TASKS TO CARRY OUT:
1) Answer these questions using the microsimulation abstract, one answer per line, marked (a), (b), (c):
(a) What risk ratio and interval does the published systematic review used for the case study report?
(b) From what distribution is the baseline risk drawn in the proposed approach, and where do its shape parameters come from?
(c) On what date and at what time is the oral presentation scheduled?
2) In one to three sentences, explain why the microsimulation abstract calls the risk difference an important effect measure.
3) Write the next part of the microsimulation abstract, picking up after its last sentence.

EXCERPTED PASSAGE:
________________________

Using simple microsimulation to estimate risk difference from a meta-analysis

Date & Time
Monday, September 4, 2023, 3:05 PM - 3:15 PM
Location Name
Albert
Session Type
Oral presentation
Category
Statistical methods
Oral session
Statistical methods
Authors
Murad MH1, Wang Z1, Zhu Y1, Saadi S1, Chu H2, Lin L3
1Mayo Clinic, USA
2University of Minnesota, USA
3University of Arizona, USA
Description

Background: Absolute risk reduction or risk difference (RD) is a key effect measure required for decision-making and its confidence interval (CI) is the basis for imprecision judgments. Many methodology groups (e.g., Cochrane and GRADE) recommend obtaining RD from linear transformation of a risk ratio (RR) that is usually derived from a meta-analysis. This transformation uses an assumed baseline risk (BR) and follows the equation RD= RR X (RR-1). The 95% CI of RD is derived from the same equation using the 95% CI of RR.
Objectives: In this proposal, we demonstrate several limitations to this traditional approach using a simulated case study and offer an alternative approach.
Methods: We simulated a case study using a published systematic review [beta blockers vs. placebo on all-cause mortality in symptomatic heart failure with preserved ejection fraction, RR, 0.79 (0.66-0.96)]. The first analysis was based on the traditional linear transformation of RR into RD using BR that we simulated from 0% to 100%. The second analysis is based on the proposed new approach which is a microsimulation in which RR is drawn from a Lognormal distribution with mean and standard error of the identified RR and BR is drawn from a Beta distribution which shape parameters were derived from a population-based study [Olmsted County, Minnesota, Mortality at 1 year= 0.29 (0.27-0.31)]. 10,000 simulations (draws) generated RD histogram with median, 2.5 and 97.5 percentiles (Open-source code in R).

________________________

PROVIDED DATA:
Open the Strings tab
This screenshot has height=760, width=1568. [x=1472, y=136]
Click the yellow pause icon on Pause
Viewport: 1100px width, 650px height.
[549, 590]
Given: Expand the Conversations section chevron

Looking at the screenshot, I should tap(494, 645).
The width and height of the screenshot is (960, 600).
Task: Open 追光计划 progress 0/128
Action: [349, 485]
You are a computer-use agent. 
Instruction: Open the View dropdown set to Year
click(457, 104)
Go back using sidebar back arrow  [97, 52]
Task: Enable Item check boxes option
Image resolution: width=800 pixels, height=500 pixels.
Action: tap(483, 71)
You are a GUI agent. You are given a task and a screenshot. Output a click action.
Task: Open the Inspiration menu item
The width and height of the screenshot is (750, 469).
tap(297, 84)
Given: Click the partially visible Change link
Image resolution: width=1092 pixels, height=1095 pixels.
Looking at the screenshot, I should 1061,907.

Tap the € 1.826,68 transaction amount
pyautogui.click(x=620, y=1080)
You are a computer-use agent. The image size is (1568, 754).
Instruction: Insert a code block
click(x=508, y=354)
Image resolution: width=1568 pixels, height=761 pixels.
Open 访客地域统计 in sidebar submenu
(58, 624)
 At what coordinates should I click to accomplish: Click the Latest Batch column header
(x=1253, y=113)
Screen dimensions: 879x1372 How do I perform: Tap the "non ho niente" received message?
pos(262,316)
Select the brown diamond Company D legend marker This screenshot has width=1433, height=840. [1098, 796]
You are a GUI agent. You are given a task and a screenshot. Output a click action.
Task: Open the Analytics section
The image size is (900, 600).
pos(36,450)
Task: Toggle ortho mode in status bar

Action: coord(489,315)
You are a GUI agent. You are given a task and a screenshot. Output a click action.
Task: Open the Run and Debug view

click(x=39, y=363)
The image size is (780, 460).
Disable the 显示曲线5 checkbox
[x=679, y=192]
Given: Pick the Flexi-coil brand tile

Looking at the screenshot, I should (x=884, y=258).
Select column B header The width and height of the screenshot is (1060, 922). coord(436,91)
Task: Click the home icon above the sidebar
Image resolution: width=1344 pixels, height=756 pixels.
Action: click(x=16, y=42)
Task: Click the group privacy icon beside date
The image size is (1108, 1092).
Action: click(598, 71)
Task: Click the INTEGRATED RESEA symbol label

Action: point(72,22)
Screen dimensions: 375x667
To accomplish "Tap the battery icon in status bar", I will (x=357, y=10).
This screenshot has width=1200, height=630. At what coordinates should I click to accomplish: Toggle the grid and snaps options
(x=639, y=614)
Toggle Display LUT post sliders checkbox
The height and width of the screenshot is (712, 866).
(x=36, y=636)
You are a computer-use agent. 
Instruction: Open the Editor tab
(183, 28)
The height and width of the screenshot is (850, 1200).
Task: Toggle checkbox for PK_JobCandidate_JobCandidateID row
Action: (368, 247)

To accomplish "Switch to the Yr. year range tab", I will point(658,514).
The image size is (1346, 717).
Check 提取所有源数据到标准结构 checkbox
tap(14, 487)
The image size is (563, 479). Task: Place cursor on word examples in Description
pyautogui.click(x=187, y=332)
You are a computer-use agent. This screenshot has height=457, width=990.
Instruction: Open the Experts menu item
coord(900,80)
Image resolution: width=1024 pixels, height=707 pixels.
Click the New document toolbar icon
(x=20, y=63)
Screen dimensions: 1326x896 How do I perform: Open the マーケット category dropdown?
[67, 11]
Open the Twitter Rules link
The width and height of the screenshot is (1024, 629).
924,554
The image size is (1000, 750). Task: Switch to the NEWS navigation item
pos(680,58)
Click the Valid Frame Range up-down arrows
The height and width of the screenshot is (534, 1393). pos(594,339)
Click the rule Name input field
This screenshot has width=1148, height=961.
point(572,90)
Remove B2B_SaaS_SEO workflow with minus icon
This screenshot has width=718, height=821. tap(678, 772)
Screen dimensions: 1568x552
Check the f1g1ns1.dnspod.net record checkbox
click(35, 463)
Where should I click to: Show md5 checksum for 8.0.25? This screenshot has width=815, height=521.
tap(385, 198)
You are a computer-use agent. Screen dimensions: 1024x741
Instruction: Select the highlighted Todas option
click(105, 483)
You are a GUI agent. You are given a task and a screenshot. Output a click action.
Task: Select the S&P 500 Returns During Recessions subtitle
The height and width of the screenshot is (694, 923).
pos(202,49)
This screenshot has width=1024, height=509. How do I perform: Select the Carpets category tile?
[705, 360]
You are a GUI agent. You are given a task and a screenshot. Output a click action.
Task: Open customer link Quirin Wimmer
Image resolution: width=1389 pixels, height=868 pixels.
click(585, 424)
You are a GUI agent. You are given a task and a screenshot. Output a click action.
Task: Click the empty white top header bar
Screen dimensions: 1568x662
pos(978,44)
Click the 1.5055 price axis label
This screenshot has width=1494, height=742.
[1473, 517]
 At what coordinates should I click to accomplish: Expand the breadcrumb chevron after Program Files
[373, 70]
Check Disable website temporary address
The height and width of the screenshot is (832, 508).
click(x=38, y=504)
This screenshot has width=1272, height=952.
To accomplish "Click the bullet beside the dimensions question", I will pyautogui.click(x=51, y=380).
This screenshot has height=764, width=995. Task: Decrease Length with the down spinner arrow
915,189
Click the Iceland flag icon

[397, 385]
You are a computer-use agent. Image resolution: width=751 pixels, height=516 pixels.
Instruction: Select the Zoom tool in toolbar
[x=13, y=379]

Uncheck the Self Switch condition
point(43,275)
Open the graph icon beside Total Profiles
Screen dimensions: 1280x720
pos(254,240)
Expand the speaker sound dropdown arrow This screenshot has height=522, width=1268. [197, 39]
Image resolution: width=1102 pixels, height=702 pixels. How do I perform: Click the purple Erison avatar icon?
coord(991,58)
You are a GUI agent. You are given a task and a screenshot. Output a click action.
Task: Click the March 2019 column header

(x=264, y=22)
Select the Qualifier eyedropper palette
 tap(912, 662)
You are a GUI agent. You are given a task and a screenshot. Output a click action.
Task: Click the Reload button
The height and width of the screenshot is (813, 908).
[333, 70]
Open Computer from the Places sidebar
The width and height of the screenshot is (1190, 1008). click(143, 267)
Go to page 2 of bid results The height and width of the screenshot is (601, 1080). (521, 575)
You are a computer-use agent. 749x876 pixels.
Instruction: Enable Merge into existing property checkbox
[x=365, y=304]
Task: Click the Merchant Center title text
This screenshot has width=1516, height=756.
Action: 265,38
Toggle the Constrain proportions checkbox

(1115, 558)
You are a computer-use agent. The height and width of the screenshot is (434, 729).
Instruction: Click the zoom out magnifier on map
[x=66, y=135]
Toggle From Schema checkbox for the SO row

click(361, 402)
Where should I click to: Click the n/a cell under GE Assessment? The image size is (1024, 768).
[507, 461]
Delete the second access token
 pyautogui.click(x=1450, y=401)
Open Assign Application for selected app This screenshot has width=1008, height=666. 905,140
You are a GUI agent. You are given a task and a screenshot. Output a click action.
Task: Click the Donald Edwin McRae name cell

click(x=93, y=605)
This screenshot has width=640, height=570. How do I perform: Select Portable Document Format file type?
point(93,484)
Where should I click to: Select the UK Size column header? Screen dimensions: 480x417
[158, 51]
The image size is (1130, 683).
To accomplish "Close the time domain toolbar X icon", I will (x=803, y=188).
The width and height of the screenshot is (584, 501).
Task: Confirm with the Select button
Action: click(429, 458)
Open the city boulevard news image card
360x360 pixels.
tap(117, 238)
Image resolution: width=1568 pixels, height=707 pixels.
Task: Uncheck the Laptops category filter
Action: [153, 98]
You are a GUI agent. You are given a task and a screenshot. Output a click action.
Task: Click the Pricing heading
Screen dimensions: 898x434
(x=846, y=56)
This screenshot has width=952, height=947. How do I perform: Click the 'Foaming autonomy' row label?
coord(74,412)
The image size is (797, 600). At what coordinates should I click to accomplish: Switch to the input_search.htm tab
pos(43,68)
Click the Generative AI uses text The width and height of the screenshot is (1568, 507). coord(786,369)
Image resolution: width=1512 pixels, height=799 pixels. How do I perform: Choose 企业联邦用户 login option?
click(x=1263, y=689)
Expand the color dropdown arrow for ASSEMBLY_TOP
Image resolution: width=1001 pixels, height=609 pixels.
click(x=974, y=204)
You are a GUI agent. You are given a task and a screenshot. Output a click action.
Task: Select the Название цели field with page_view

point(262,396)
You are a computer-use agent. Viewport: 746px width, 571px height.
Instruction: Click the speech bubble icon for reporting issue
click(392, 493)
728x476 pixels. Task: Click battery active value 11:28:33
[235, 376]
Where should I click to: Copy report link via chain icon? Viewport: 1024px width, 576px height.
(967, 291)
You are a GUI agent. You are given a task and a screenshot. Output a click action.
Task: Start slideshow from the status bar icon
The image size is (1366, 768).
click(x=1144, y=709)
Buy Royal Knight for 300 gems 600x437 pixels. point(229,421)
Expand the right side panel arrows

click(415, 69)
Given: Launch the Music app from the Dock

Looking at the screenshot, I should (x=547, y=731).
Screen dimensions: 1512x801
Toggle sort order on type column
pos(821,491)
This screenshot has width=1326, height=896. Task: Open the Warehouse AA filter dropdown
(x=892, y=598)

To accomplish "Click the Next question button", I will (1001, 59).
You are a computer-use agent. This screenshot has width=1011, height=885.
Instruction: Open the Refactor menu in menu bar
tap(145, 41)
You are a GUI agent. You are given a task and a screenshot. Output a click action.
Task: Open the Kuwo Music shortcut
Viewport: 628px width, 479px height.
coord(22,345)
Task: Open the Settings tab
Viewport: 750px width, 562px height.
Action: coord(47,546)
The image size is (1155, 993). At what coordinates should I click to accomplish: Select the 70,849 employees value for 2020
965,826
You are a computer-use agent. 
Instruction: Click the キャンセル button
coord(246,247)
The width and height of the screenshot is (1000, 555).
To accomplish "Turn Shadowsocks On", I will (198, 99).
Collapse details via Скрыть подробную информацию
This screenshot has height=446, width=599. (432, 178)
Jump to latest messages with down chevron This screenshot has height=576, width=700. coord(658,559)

________________________

ANSWERS TO THE PROBLEMS:
1)
(a) RR 0.79 (0.66-0.96), for beta blockers vs. placebo on all-cause mortality in symptomatic heart failure with preserved ejection fraction.
(b) A Beta distribution, with shape parameters derived from a population-based study in Olmsted County, Minnesota (mortality at 1 year = 0.29, 0.27-0.31).
(c) Monday, September 4, 2023, 3:05 PM - 3:15 PM.

2) The risk difference is a key effect measure required for decision-making. Its confidence interval is the basis for imprecision judgments.

3)
Results: The traditional approach (Figure 1) demonstrates these limitations: 1) RD CI does not incorporate uncertainty in BR and derives all its uncertainty from the treatment effect, 2) CI widens linearly as BR increases, making RD estimates imprecise in higher-risk populations (counterintuitive), and very precise in low-risk populations (potentially misleadingly precise as it ignores uncertainty in BR). The proposed approach (Figure 2), produces a joint distribution of RD that incorporates uncertainty in BR to resolve the limitations of the first approach.
Conclusions: Simple transformation of RR into RD has many limitations and does not incorporate uncertainty in BR. An alternative proposed approach incorporates uncertainty in BR that was derived from a population-based study. Patient/public/consumer involvement: None.